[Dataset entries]
Content starts

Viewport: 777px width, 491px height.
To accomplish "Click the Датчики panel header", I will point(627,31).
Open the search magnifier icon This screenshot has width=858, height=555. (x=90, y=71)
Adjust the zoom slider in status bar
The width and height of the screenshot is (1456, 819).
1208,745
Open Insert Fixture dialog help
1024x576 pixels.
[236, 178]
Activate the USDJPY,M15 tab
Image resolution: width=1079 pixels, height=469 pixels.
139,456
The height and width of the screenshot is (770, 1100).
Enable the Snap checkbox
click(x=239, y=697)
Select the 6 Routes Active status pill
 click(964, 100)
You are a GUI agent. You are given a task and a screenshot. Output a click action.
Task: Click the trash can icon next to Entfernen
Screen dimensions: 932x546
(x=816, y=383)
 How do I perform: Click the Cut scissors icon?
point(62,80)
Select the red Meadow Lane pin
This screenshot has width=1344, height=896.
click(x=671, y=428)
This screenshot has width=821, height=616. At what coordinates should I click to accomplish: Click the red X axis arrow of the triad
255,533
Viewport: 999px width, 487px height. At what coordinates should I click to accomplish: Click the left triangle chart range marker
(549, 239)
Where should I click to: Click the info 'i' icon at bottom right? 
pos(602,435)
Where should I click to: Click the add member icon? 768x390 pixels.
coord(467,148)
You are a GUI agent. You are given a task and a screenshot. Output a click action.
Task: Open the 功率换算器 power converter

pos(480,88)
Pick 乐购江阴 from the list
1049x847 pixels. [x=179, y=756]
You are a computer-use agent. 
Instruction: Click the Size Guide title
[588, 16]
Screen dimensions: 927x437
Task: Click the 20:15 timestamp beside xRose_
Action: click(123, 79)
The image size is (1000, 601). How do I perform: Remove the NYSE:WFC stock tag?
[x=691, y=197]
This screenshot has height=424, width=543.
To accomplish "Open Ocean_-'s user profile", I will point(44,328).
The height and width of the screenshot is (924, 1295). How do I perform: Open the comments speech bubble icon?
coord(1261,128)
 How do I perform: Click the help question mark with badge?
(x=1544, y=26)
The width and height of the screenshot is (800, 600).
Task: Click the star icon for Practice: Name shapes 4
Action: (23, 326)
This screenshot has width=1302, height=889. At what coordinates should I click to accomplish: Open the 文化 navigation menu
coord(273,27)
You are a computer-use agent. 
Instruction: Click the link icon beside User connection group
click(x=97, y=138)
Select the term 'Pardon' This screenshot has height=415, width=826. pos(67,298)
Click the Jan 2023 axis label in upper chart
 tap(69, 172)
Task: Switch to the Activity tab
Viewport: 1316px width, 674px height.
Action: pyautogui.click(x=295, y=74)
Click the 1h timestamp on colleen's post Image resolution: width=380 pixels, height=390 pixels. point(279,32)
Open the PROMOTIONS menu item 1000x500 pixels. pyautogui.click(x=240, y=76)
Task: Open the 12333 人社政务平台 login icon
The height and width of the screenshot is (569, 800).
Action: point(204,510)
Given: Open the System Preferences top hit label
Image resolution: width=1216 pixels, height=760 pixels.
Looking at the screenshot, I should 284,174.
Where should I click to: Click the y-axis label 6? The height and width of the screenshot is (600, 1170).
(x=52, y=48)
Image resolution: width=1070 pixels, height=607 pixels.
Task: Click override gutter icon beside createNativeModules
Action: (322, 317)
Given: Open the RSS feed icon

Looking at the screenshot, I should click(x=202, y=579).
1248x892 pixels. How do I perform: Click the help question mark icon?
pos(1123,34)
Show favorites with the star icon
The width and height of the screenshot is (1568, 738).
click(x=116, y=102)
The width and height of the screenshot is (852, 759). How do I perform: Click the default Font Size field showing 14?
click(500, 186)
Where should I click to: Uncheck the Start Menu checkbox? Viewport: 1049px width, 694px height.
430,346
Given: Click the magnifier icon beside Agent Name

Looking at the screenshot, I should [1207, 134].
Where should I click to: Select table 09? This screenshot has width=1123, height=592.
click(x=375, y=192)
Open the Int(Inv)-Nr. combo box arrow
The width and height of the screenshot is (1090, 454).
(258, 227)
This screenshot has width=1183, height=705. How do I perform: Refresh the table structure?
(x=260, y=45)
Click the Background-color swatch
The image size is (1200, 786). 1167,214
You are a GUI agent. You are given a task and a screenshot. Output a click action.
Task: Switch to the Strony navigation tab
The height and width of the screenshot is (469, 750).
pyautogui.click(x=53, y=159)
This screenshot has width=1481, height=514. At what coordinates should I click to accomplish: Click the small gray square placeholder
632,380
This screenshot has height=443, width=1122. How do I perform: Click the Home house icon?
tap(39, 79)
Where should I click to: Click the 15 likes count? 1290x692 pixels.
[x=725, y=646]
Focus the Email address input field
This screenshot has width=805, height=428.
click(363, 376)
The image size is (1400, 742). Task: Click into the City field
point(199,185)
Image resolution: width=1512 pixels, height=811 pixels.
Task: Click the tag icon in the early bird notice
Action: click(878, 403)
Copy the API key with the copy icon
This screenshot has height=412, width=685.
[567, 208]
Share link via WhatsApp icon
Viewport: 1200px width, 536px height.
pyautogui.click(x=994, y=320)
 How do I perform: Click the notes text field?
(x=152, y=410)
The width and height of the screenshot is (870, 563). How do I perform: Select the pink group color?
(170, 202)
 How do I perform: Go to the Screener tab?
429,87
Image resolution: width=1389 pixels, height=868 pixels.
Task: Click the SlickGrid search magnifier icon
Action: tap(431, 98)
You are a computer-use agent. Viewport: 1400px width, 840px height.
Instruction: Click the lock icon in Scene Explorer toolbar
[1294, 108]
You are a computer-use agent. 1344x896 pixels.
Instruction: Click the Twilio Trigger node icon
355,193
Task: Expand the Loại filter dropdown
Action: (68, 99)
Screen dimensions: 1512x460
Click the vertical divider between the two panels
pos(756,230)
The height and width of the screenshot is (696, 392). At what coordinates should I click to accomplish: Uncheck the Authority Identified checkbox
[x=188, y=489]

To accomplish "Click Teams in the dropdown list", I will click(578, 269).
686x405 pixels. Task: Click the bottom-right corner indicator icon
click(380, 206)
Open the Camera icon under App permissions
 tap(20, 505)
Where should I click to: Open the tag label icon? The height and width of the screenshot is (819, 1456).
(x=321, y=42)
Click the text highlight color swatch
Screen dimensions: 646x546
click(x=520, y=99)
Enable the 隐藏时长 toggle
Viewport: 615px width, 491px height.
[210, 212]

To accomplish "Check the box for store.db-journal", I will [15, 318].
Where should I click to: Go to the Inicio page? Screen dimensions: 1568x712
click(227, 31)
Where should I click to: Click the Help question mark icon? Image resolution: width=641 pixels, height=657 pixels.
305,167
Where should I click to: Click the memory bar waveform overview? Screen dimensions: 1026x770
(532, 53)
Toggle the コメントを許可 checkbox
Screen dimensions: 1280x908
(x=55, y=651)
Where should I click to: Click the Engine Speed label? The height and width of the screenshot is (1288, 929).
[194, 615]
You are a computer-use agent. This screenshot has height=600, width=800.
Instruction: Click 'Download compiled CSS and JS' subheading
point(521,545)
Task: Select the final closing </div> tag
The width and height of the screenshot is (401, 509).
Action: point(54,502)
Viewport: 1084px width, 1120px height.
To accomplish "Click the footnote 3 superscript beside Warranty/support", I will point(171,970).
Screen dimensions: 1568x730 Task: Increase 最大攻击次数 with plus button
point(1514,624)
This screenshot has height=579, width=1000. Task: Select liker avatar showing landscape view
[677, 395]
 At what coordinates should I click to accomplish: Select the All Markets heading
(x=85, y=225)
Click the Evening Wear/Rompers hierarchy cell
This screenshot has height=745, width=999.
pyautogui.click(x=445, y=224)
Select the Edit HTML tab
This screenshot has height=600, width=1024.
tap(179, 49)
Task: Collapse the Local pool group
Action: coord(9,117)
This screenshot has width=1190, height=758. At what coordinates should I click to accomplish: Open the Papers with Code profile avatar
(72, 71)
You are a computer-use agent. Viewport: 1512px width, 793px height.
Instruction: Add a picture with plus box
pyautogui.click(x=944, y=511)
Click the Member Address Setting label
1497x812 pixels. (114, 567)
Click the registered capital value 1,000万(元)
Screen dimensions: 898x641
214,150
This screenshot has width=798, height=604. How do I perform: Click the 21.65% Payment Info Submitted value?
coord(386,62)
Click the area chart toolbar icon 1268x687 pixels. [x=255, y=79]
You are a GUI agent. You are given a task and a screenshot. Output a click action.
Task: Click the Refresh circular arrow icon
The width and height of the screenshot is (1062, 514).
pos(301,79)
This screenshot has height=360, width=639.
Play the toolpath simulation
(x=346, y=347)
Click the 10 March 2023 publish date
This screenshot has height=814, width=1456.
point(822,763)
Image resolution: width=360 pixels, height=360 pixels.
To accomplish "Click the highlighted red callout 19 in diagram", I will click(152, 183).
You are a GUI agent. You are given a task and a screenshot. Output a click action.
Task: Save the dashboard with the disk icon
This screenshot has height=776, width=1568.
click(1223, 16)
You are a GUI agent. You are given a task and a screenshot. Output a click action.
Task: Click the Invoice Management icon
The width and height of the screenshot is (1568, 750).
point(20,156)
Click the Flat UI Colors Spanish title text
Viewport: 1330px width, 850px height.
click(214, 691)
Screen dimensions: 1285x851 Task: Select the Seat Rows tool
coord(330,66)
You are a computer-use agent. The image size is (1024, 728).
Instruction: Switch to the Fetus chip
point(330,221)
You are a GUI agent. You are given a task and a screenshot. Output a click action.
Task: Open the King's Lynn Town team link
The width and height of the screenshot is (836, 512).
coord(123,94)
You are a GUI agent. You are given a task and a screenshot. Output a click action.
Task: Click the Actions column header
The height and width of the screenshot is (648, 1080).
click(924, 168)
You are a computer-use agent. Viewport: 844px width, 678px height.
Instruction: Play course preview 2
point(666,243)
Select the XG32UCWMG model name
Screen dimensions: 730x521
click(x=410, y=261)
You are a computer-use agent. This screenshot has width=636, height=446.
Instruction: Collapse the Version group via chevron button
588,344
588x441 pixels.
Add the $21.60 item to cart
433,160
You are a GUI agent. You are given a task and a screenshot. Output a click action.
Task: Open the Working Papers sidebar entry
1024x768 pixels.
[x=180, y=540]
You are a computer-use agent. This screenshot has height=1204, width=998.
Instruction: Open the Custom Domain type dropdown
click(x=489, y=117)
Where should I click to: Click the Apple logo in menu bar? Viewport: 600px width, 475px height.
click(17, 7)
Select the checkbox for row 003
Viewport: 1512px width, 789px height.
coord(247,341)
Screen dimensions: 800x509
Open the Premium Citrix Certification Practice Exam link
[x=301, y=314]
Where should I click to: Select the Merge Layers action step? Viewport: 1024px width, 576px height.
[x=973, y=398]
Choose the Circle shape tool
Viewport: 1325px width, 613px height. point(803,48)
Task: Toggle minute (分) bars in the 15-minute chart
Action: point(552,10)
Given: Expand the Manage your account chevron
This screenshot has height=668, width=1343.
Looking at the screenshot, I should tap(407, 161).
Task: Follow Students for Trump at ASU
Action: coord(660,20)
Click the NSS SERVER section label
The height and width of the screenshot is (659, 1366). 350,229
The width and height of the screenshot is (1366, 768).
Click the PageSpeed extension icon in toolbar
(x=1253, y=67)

Content ends

* _PROBLEM STATEMENT_: Gather up the lines containing the word "header" from these records and copy them.

* _PROBLEM SOLUTION_:
To accomplish "Click the Датчики panel header", I will point(627,31).
Task: Click the Actions column header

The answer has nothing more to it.